I hate paying bank fees. I understand that banks need to make money, and I have benefited through investments when certain banks to make money, but do they really have to charge me for storing my money in their institution? I don’t see why I should pay $12/month for a chequing account that never goes in to the negative, if I happen to not keep the required $2500 balance every day of the month…

If I can take that $2500 and make over 6.25% on it, that would make the bank fees come out in the wash (someone may want to check my math on that one…), but if I keep $2500 in the chequing account, that money is doing nothing for me. Sure, my net worth is $2500 higher than if that was $0, but that $2500 of net worth is not working for me.

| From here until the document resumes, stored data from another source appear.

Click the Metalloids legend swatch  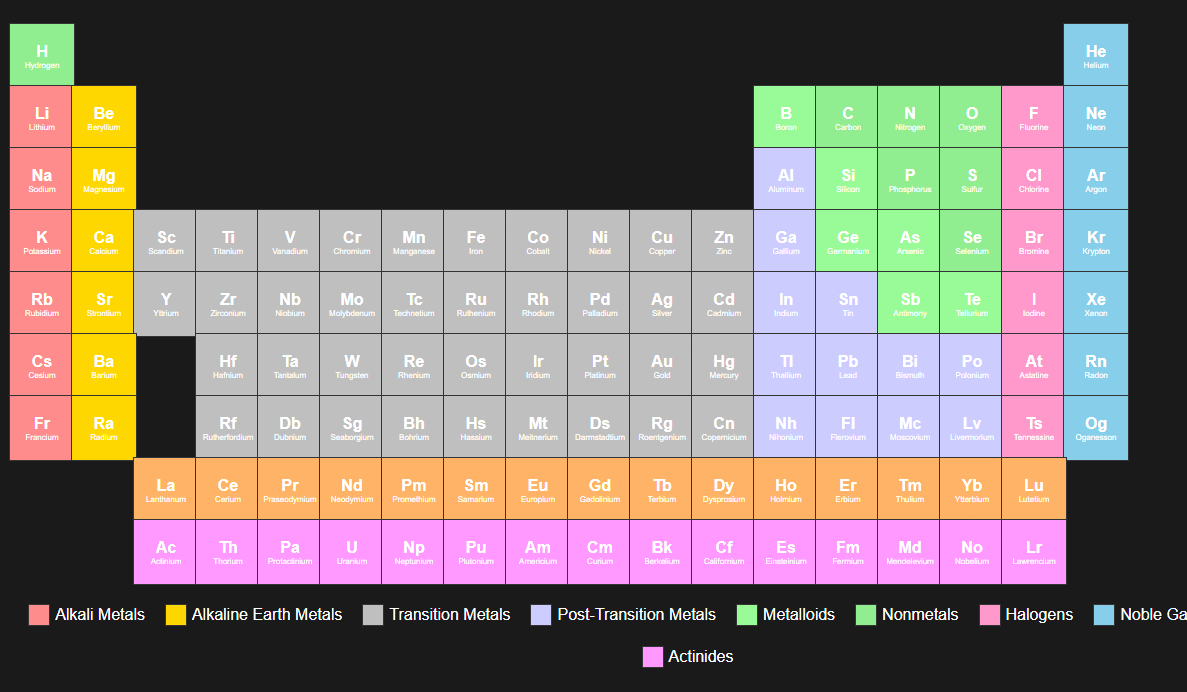pos(746,615)
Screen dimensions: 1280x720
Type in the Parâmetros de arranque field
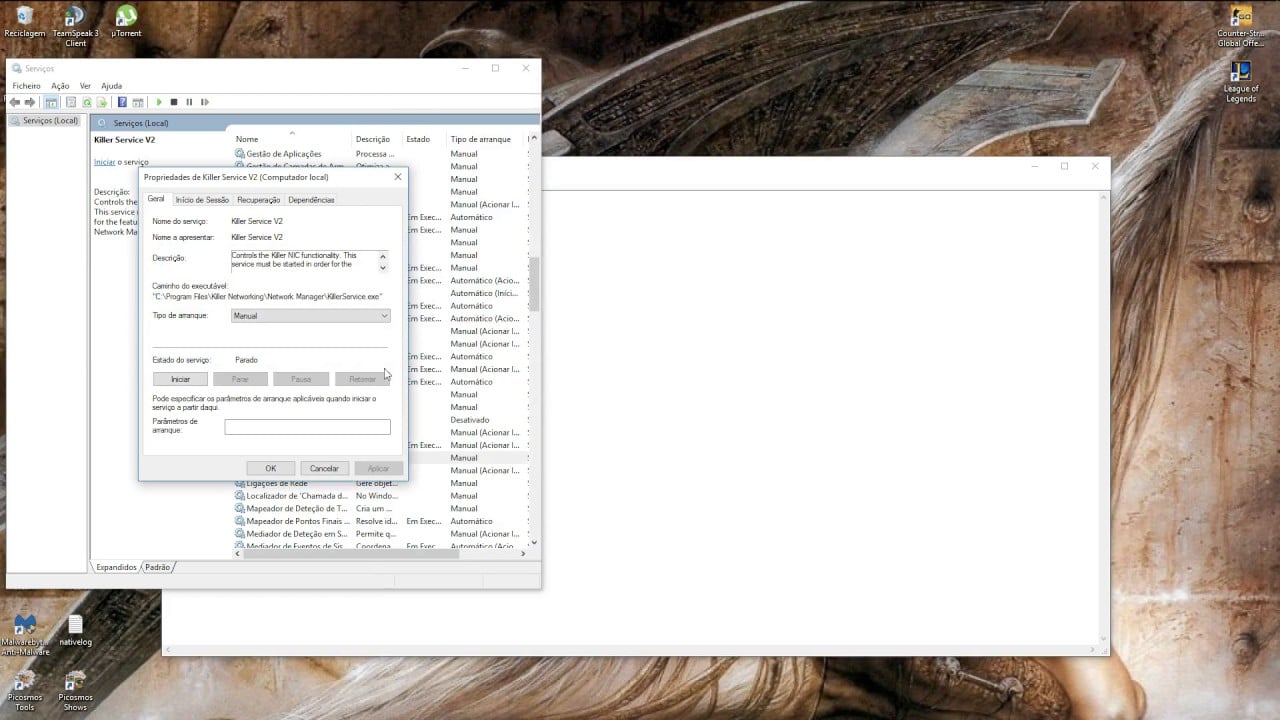[307, 426]
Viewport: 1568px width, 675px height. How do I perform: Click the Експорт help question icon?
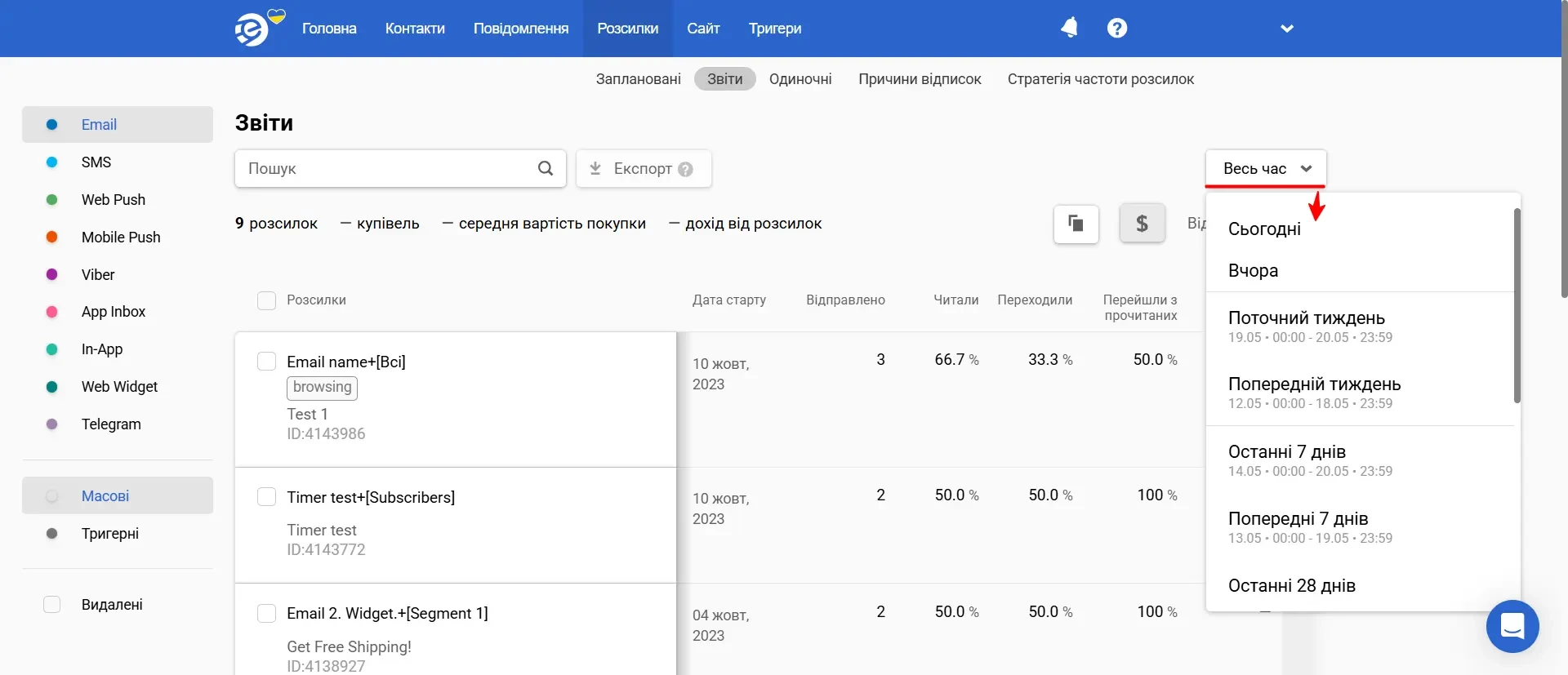(x=686, y=169)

And I want my money to work for me… not just make money for a bank…

Okay, end rant… I could go on for hours, but probably best to just move on…

Because of this hatred of paying fees, and perhaps because of the awful customer service I received from my bank last year when I was working through the purchase of our house, I’m looking around at various banks for options. I have a savings account at Tangerine, which is great because there are no fees, and may move my chequing there as well, but part of me doesn’t want all my money in one basket. Maybe I’m paranoid, or old fashioned, or something…

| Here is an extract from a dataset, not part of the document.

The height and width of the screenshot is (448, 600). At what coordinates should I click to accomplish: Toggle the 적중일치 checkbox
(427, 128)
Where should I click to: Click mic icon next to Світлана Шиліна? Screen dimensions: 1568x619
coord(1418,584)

The unfortunate thing about the results of my research is that my $12/month fee with the fee waived at a minimum balance of $2500 is looking pretty good compared to a lot of other big bank options.

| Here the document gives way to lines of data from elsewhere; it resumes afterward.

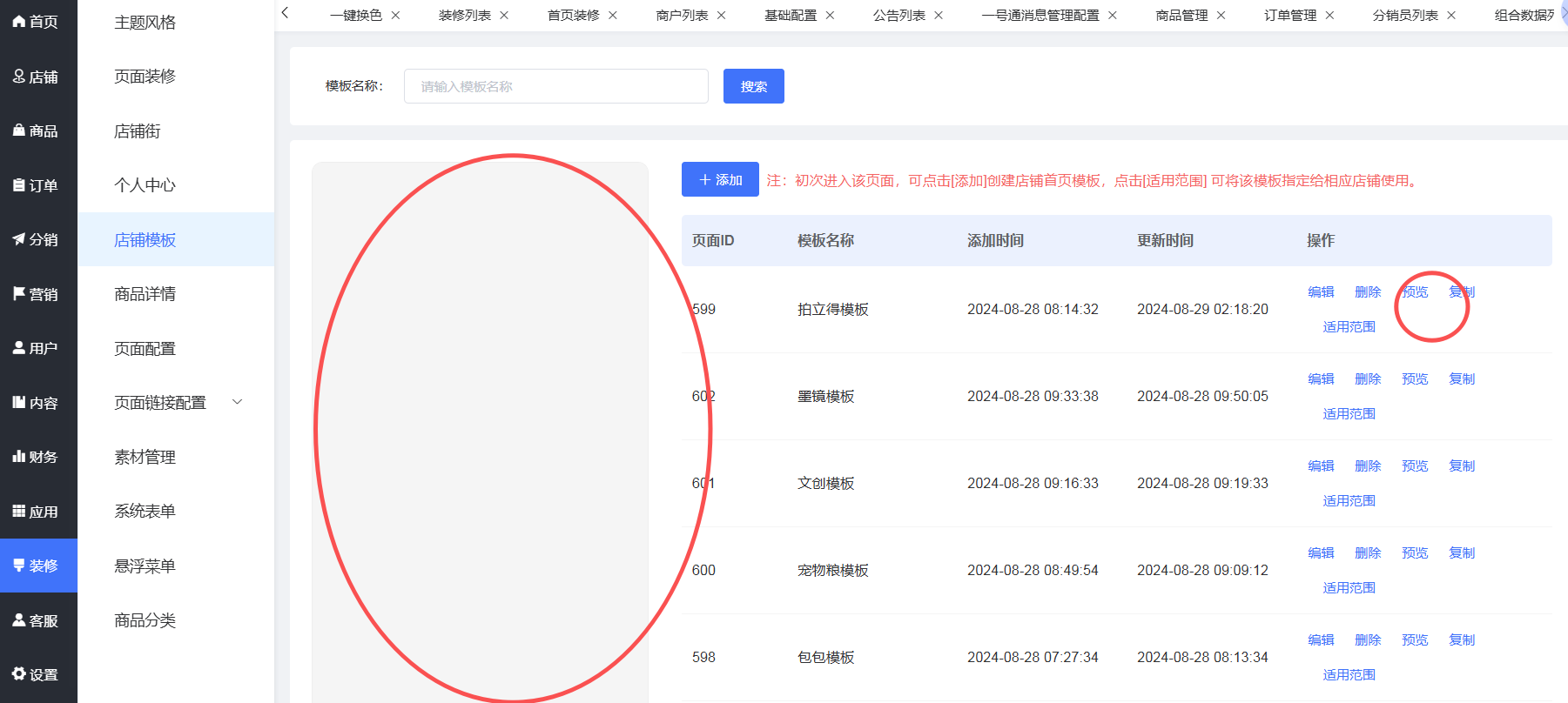Screen dimensions: 1568x703
Task: Open 素材管理 in the submenu
Action: [145, 457]
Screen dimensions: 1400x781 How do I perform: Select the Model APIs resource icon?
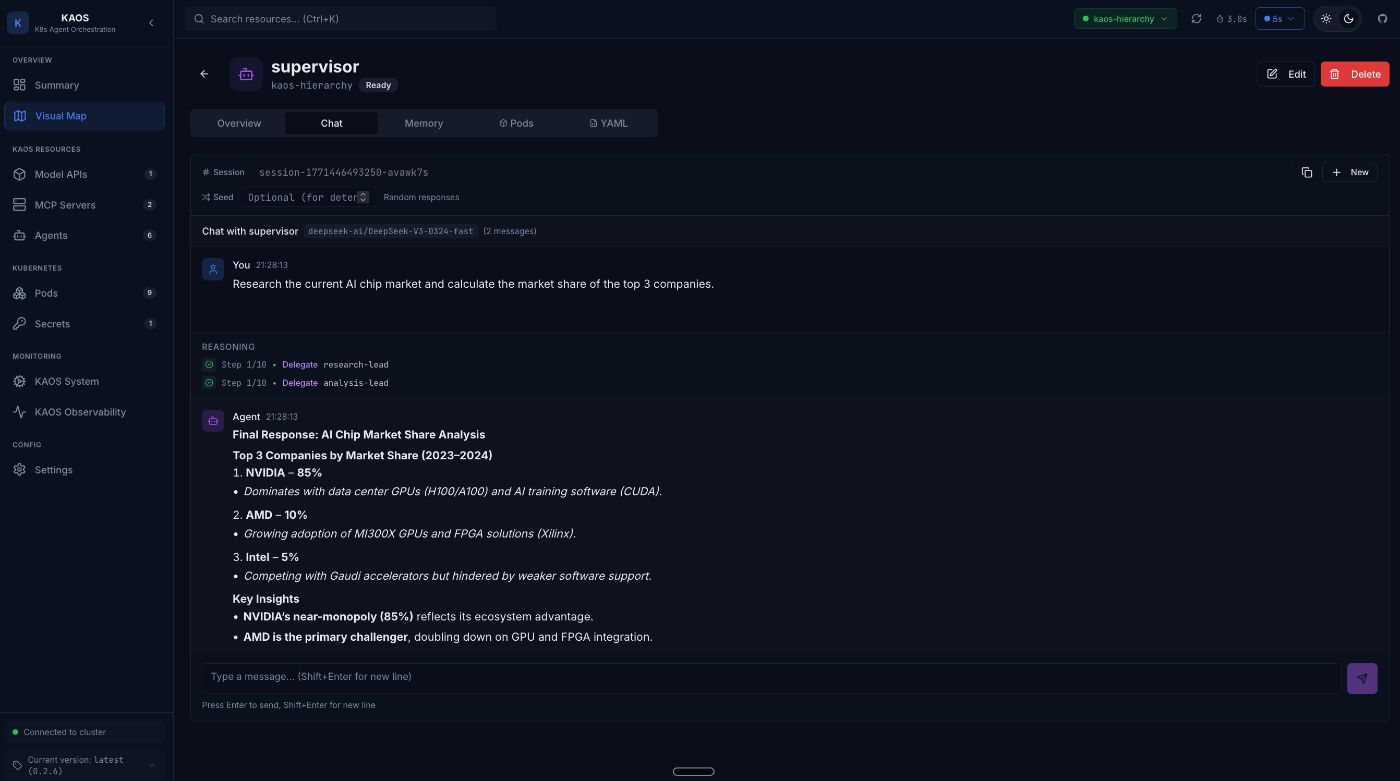[21, 174]
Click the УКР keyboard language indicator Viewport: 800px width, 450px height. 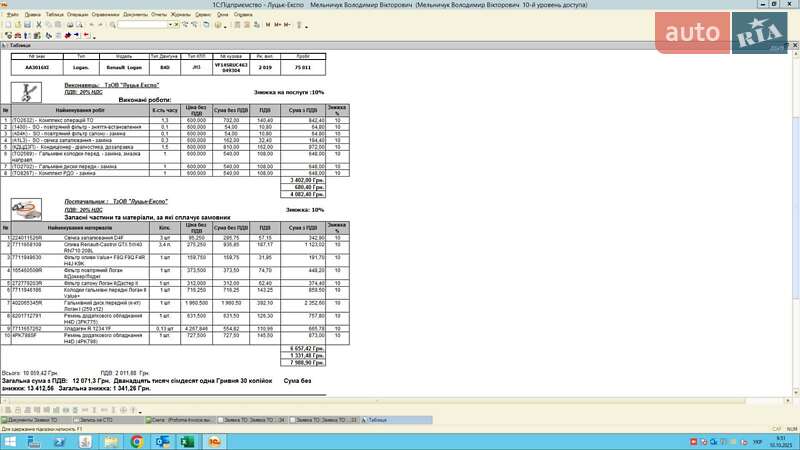pos(757,441)
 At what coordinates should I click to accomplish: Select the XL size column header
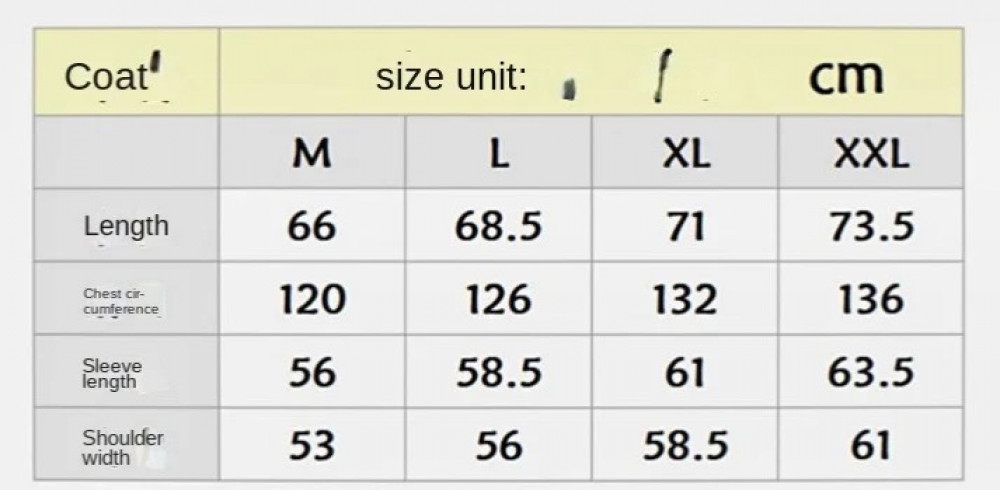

Some local credit unions have some decent options, and some have the same options as the bigger banks, and I’d feel like I was supporting the local people and economy better if my fees go to a local credit union.  So maybe that’s where I should go.  Does that even make sense?

I guess I could count that $2500 as a built-in emergency fund… but it would be great if it could make a little interest while sitting there.

This all ties in to my financial goal of budgeting because I am trying to figure out the best way for my fiance and I to combine our finances so that we can keep a budget and share expenses, and also so that I can support him while he goes to school.

Does anyone have any advice they can offer on bank accounts and bank fees?  Is there a way around paying stupid bank fees and still get all the functionality of online banking?

P.S. Has anyone noticed how much I love using ellipses in my posts? It’s like I can’t finish my sentences properly and must leave room for a potential after thought… I never claimed to be a good writer or have any proper grammar skills…


4 thoughts on “Random Rant: Bank Fees

  1. I’ve moved all my banking to PCFinancial and Tangerine. PC for day-to-day and short term planned spending, Tangerine for longer term savings and my emergency fund. I used to have accounts with BMO and was thankfully covered under student banking, but I knew that would end so I moved my money around before I would start being charged fees.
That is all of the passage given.